In any industry, when demand for a product suddenly increases, the industry clambers to meet the demand and profit from it. However, in the search for an increase in the bottom line, industries often overlook the very people who are working hard to produce the product-the workers. The craft brewing industry may be turning into one such industry, with state inspectors and the federal Occupational Safety and Health Administration finding 547 violations – many deemed serious – in smaller breweries between 2003 and 2011. In comparison, there were only 151 violations in larger breweries that make 10 times more beer.

North Carolina residents may not be aware that there are many types of industrial accidents that can take place in craft breweries, ranging from burns caused by spills from pots used to cook beer to deaths caused by exploding kegs. According to statistics, between 2009 and 2012, four workers died in workplace accidents in small breweries across the country. This is in comparison with only two deaths in the large breweries.

Some experts believe that craft breweries are not reporting injuries and that the statistics do not represent the actual number of injured workers. These experts point out that OSHA statistics only show two instances of seriously injured workers since 2007, despite numerous violations and deaths.

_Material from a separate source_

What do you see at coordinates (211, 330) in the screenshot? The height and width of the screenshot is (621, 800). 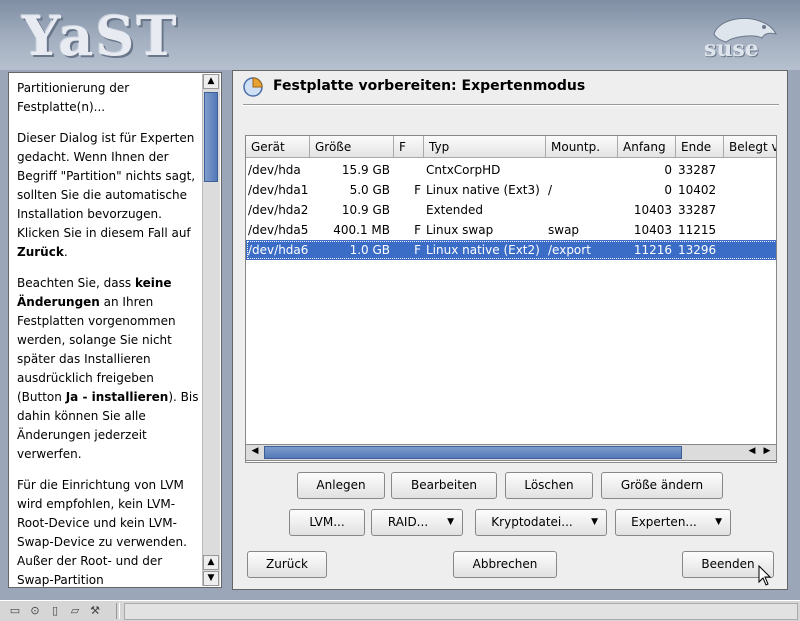 I see `help-scrollbar: ▲ ▲ ▼` at bounding box center [211, 330].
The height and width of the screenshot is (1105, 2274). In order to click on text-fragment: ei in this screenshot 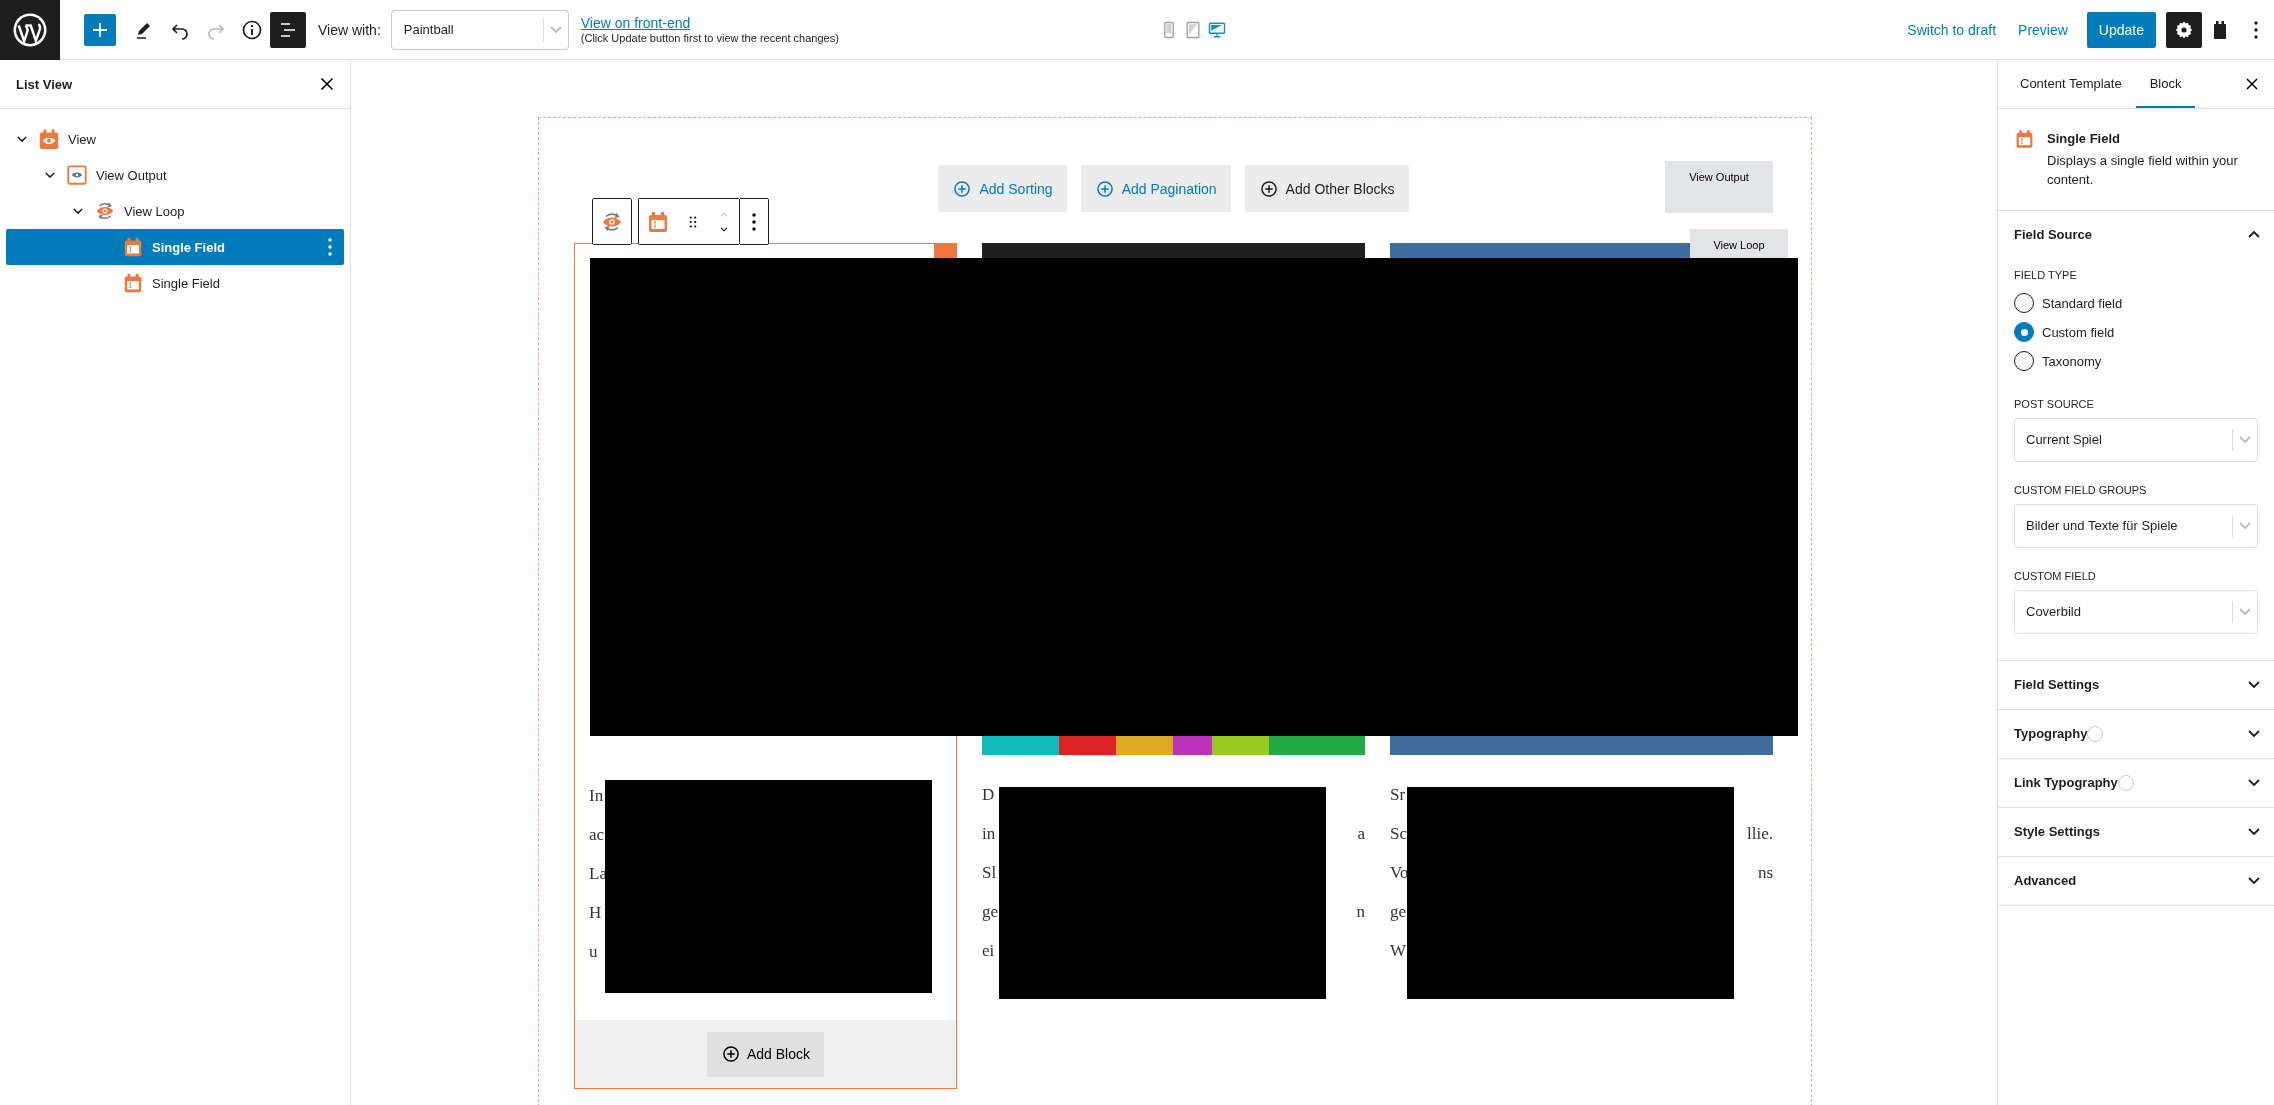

The injuries suffered in these types of industrial accidents are often burns that require extensive skin grafts and medical attention. The expense of these treatments can place a strain on financial resources that injured North Carolina workers are unable to cover. Filing a workers’ compensation claim may not only make compensation available to cover these expenses but also bring attention to the safety violation so it may be remedied and similar accidents avoided in the future.